* _EXTRACTED ENTRIES_:

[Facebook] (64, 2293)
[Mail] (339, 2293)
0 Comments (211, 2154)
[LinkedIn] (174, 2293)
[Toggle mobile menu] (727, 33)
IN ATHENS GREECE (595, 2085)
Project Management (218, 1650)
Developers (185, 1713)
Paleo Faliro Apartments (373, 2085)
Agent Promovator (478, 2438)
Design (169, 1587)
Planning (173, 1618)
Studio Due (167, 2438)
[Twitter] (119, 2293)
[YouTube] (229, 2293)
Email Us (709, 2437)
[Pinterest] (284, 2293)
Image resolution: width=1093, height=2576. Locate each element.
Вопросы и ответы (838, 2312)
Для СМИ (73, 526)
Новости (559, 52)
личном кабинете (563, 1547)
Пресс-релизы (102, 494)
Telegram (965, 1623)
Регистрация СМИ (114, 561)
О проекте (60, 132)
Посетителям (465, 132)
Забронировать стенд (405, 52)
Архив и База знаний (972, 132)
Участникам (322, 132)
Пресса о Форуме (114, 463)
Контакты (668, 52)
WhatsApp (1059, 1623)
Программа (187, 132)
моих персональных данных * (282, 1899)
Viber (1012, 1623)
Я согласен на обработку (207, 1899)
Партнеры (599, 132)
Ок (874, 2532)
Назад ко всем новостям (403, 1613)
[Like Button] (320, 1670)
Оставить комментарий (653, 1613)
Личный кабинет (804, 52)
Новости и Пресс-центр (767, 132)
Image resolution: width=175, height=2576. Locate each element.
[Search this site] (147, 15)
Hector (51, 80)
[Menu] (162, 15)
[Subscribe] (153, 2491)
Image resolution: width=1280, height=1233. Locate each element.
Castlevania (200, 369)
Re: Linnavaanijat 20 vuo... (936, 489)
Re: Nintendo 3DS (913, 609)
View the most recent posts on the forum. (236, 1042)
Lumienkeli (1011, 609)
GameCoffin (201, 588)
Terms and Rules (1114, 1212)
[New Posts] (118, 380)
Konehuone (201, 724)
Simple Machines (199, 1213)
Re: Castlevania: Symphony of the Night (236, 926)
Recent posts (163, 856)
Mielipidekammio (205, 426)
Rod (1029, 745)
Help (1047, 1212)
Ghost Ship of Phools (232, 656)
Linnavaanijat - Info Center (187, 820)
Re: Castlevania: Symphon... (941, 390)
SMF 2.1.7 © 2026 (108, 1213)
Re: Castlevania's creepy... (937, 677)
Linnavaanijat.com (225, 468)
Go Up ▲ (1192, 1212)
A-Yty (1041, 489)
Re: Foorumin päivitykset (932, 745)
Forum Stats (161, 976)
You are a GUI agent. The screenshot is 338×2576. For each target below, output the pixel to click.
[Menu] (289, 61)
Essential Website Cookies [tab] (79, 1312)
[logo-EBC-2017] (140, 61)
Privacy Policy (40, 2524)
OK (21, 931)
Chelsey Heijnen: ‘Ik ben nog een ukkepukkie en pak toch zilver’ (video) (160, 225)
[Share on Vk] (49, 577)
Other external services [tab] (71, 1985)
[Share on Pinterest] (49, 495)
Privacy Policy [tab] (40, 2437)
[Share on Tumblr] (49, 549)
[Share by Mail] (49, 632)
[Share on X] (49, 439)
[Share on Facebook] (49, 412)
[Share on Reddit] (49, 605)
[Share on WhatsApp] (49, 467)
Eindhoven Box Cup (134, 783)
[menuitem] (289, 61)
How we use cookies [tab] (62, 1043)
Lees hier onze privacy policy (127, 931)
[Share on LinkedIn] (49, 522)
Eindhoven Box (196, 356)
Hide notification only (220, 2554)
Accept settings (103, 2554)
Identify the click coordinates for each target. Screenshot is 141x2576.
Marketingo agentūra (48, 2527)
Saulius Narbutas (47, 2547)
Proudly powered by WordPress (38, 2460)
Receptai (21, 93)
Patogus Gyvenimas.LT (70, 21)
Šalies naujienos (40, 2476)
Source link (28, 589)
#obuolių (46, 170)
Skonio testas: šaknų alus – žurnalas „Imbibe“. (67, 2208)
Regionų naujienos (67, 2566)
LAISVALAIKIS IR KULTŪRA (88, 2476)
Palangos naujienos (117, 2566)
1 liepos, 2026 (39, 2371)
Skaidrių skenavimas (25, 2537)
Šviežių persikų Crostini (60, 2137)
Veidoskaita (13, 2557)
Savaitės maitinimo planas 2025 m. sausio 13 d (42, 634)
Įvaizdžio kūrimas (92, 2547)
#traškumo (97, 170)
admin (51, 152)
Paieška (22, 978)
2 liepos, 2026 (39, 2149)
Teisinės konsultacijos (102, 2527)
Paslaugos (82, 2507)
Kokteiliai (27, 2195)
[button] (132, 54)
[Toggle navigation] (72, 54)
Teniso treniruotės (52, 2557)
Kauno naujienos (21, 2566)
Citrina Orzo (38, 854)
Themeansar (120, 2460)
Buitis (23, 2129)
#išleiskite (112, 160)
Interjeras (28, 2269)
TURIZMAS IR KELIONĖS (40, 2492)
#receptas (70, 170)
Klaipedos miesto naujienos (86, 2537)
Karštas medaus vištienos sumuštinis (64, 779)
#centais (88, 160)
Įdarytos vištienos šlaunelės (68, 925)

* _EXERCISE PROMPT_: Once more, print all the records exactly.

* _RESULT BELOW_:
[Facebook] (64, 2293)
[Mail] (339, 2293)
0 Comments (211, 2154)
[LinkedIn] (174, 2293)
[Toggle mobile menu] (727, 33)
IN ATHENS GREECE (595, 2085)
Project Management (218, 1650)
Developers (185, 1713)
Paleo Faliro Apartments (373, 2085)
Agent Promovator (478, 2438)
Design (169, 1587)
Planning (173, 1618)
Studio Due (167, 2438)
[Twitter] (119, 2293)
[YouTube] (229, 2293)
Email Us (709, 2437)
[Pinterest] (284, 2293)
Image resolution: width=1093, height=2576. Locate each element.
Вопросы и ответы (838, 2312)
Для СМИ (73, 526)
Новости (559, 52)
личном кабинете (563, 1547)
Пресс-релизы (102, 494)
Telegram (965, 1623)
Регистрация СМИ (114, 561)
О проекте (60, 132)
Посетителям (465, 132)
Забронировать стенд (405, 52)
Архив и База знаний (972, 132)
Участникам (322, 132)
Пресса о Форуме (114, 463)
Контакты (668, 52)
WhatsApp (1059, 1623)
Программа (187, 132)
моих персональных данных * (282, 1899)
Viber (1012, 1623)
Я согласен на обработку (207, 1899)
Партнеры (599, 132)
Ок (874, 2532)
Назад ко всем новостям (403, 1613)
[Like Button] (320, 1670)
Оставить комментарий (653, 1613)
Личный кабинет (804, 52)
Новости и Пресс-центр (767, 132)
Image resolution: width=175, height=2576. Locate each element.
[Search this site] (147, 15)
Hector (51, 80)
[Menu] (162, 15)
[Subscribe] (153, 2491)
Image resolution: width=1280, height=1233. Locate each element.
Castlevania (200, 369)
Re: Linnavaanijat 20 vuo... (936, 489)
Re: Nintendo 3DS (913, 609)
View the most recent posts on the forum. (236, 1042)
Lumienkeli (1011, 609)
GameCoffin (201, 588)
Terms and Rules (1114, 1212)
[New Posts] (118, 380)
Konehuone (201, 724)
Simple Machines (199, 1213)
Re: Castlevania: Symphony of the Night (236, 926)
Recent posts (163, 856)
Mielipidekammio (205, 426)
Rod (1029, 745)
Help (1047, 1212)
Ghost Ship of Phools (232, 656)
Linnavaanijat - Info Center (187, 820)
Re: Castlevania: Symphon... (941, 390)
SMF 2.1.7 © 2026 (108, 1213)
Re: Castlevania's creepy... (937, 677)
Linnavaanijat.com (225, 468)
Go Up ▲ (1192, 1212)
A-Yty (1041, 489)
Re: Foorumin päivitykset (932, 745)
Forum Stats (161, 976)
You are a GUI agent. The screenshot is 338×2576. For each target below, output the pixel to click.
[Menu] (289, 61)
Essential Website Cookies [tab] (79, 1312)
[logo-EBC-2017] (140, 61)
Privacy Policy (40, 2524)
OK (21, 931)
Chelsey Heijnen: ‘Ik ben nog een ukkepukkie en pak toch zilver’ (video) (160, 225)
[Share on Vk] (49, 577)
Other external services [tab] (71, 1985)
[Share on Pinterest] (49, 495)
Privacy Policy [tab] (40, 2437)
[Share on Tumblr] (49, 549)
[Share by Mail] (49, 632)
[Share on X] (49, 439)
[Share on Facebook] (49, 412)
[Share on Reddit] (49, 605)
[Share on WhatsApp] (49, 467)
Eindhoven Box Cup (134, 783)
[menuitem] (289, 61)
How we use cookies [tab] (62, 1043)
Lees hier onze privacy policy (127, 931)
[Share on LinkedIn] (49, 522)
Eindhoven Box (196, 356)
Hide notification only (220, 2554)
Accept settings (103, 2554)
Identify the click coordinates for each target. Screenshot is 141x2576.
Marketingo agentūra (48, 2527)
Saulius Narbutas (47, 2547)
Proudly powered by WordPress (38, 2460)
Receptai (21, 93)
Patogus Gyvenimas.LT (70, 21)
Šalies naujienos (40, 2476)
Source link (28, 589)
#obuolių (46, 170)
Skonio testas: šaknų alus – žurnalas „Imbibe“. (67, 2208)
Regionų naujienos (67, 2566)
LAISVALAIKIS IR KULTŪRA (88, 2476)
Palangos naujienos (117, 2566)
1 liepos, 2026 (39, 2371)
Skaidrių skenavimas (25, 2537)
Šviežių persikų Crostini (60, 2137)
Veidoskaita (13, 2557)
Savaitės maitinimo planas 2025 m. sausio 13 d (42, 634)
Įvaizdžio kūrimas (92, 2547)
#traškumo (97, 170)
admin (51, 152)
Paieška (22, 978)
2 liepos, 2026 (39, 2149)
Teisinės konsultacijos (102, 2527)
Paslaugos (82, 2507)
Kokteiliai (27, 2195)
[button] (132, 54)
[Toggle navigation] (72, 54)
Teniso treniruotės (52, 2557)
Kauno naujienos (21, 2566)
Citrina Orzo (38, 854)
Themeansar (120, 2460)
Buitis (23, 2129)
#išleiskite (112, 160)
Interjeras (28, 2269)
TURIZMAS IR KELIONĖS (40, 2492)
#receptas (70, 170)
Klaipedos miesto naujienos (86, 2537)
Karštas medaus vištienos sumuštinis (64, 779)
#centais (88, 160)
Įdarytos vištienos šlaunelės (68, 925)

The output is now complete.